LATROBE, Pa. — Mike Tomlin’s word choice was specific. That way, nothing would get lost in translation.

The Pittsburgh Steelers coach believes the generational shift his defense was forced to undergo over the last five years is officially over. No more grinning and bearing the growing pains as the next wave learned on the job.

The time to stop making strides and start making a difference is now.

“I think that we have the pieces in place to be a dominant group, to be one of the best,” Tomlin said Saturday as the defending AFC North champions opened training camp.

That’s a phrase Tomlin hasn’t uttered much during Pittsburgh’s run of three consecutive playoff berths, a resurgence built on Ben Roethlisberger’s right arm, Le’Veon Bell’s quicksilver feet and Antonio Brown’s weekly brilliance.

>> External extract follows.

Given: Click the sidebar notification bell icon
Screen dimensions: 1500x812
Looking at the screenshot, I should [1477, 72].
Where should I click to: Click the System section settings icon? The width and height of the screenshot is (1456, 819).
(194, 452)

For the Steelers to end New England’s grip on the AFC, a defense that was ranked outside the top 10 four straight years for the first time since the late 1980s needs to recapture some of the swagger that for so long was the franchise’s trademark. And the men at the forefront know it.

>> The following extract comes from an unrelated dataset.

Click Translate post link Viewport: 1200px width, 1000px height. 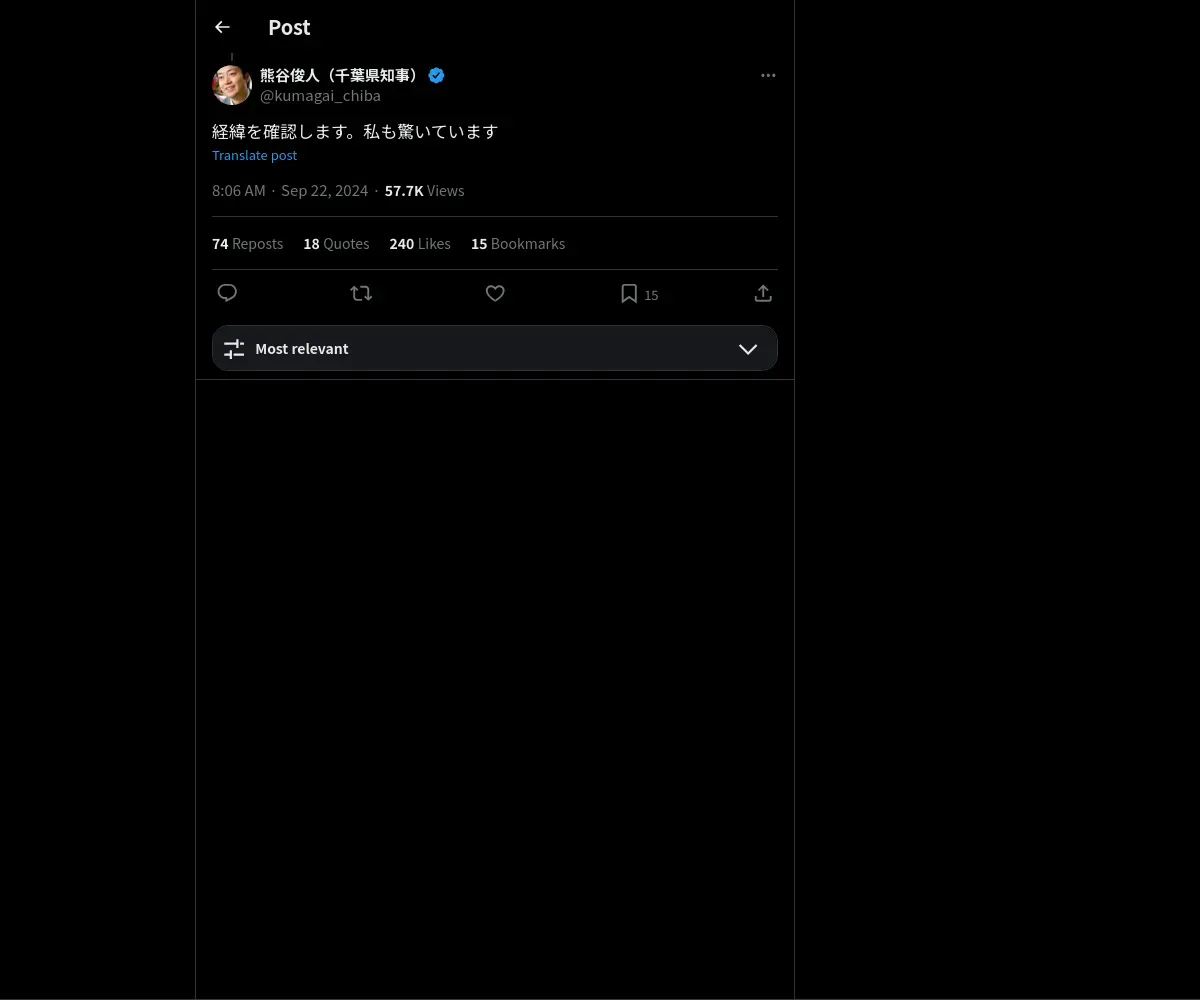pyautogui.click(x=254, y=155)
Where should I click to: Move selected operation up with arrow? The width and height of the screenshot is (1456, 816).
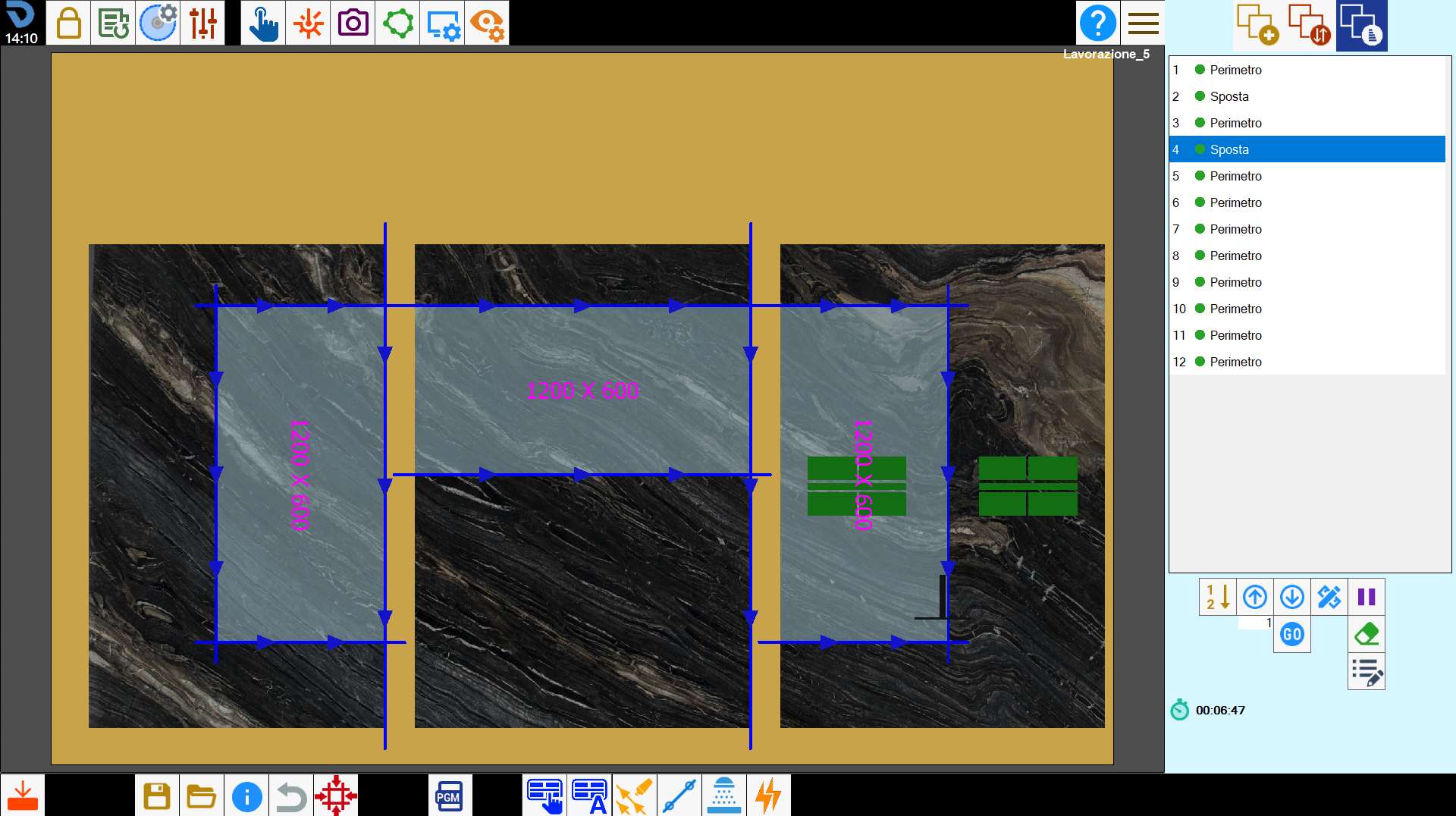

“We set lofty goals and we want to hit them,” said defensive end Cam Heyward, who missed the second half of last season with a torn pectoral muscle. “But we’re not going to be measured by what anybody else says. We have our goals in mind and what we want to do on the field. The only way to accomplish that is to go out and do it. The talking is done.”

And — the Steelers hope — the learning curve the defense was forced to endure as the likes of Troy Polamalu, Brett Keisel, Ryan Clark and Casey Hampton retired is starting to level off.

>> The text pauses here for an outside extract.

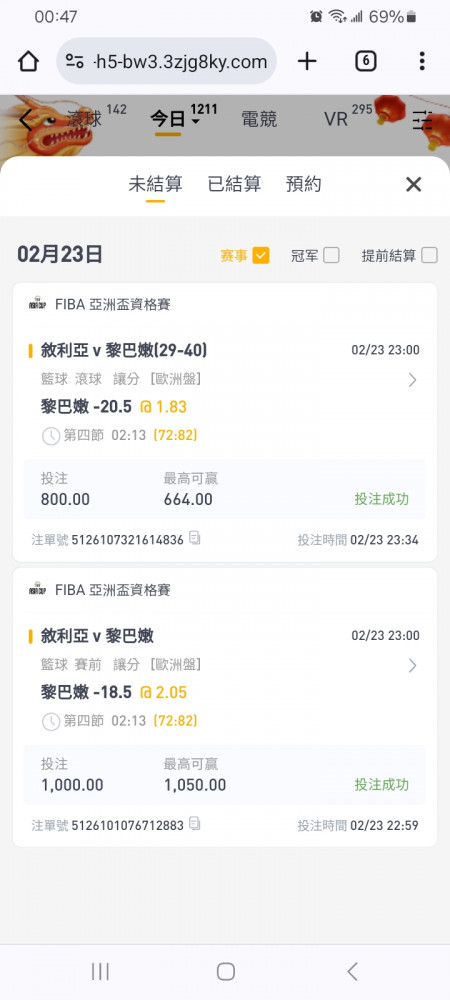Open a new browser tab with plus icon
This screenshot has height=1000, width=450.
307,61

The 2012 defense led by Polamalu that finished No. 1 in yards allowed featured seven starters over 30 and none under 25.

How quickly things have changed.

Only one of Pittsburgh’s 11 projected defensive starters — seemingly ageless 39-year-old linebacker James Harrison — will be over 30 when the Steelers visit Cleveland in the season opener on Sept. 10. Seven will be under 26. Oh, and none will be rookies.

“We’re young and experienced, that’s freaking scary, right?” said defensive end Stephon Tuitt, who wants to reach double-digit sacks in 2017 after four last fall. “Every year we’ve gotten better. Every year we took a step. We got a taste of some things.”

And a blunt reminder of how far they have to go. The proof came in a 36-17 AFC championship game loss to the Patriots, when Tom Brady threw for 384 yards and three touchdowns.

The Steelers sat back in a zone on that chilly Sunday night, and Brady picked them apart like he was conducting a seven-on-seven drill.

Six months later, the pain remains fresh. The lessons learned too. Pittsburgh wants to have its secondary play more press coverage in 2017. The evidence was on the field at Latrobe High School on Saturday as second-year cornerback Artie Burns shadowed Brown all over the field, challenging Brown in a way he rarely did as a rookie last summer.

“I’m going to try and follow him wherever I can, as much as I can,” Burns said. “If I want to try and be the best I’ve got to guard him.”

That’s what Tomlin had in mind when he decided to spend the opening days of camp watching Burns keep Brown’s ever-elusive No. 84 within arm’s reach. Burns won as much as he lost, which was kind of the point.

“I’m just interested in creating a good environment, one that’s geared toward competition. Those two guys like to compete,” Tomlin said. “I think it’s contagious. I think it turns others on. It helps cultivate the environment we’re looking for.”

Rookie first-round pick T.J. Watt is doing his best to fit into that environment. The linebacker (and younger brother of Houston Texans star J.J. Watt) has become Harrison’s latest apprentice. Asked if big brother had any advice as he prepared for his first camp, Watt responded, “keep your mouth shut and be a sponge and soak up as much information as possible.”

Because Harrison remains a threat even as 40 looms, Pittsburgh doesn’t need Watt and rookie cornerback Cameron Sutton to do the heavy lifting that Burns, safety Sean Davis and defensive tackle Javon Hargrave did during their first seasons last year.

All three were thrown right into the mix. All three were vital parts of a defense that improved as the team ripped off nine straight wins to reach the title game. It was impressive, but it was just a start.

Sacks need to go up. Turnovers need to go up. Do both and the gap between the Steelers and the Patriots could narrow significantly.

“We can’t always rely on the offense to go out and win the game for us,” Burns said. “We’ve got to go out and win the game too.”

NOTES: Rookie WR Juju Smith-Schuster will be out several days after spraining his left ankle on Friday. … Sutton left practice with a lower-body injury. … The team practices in pads for the first time Sunday.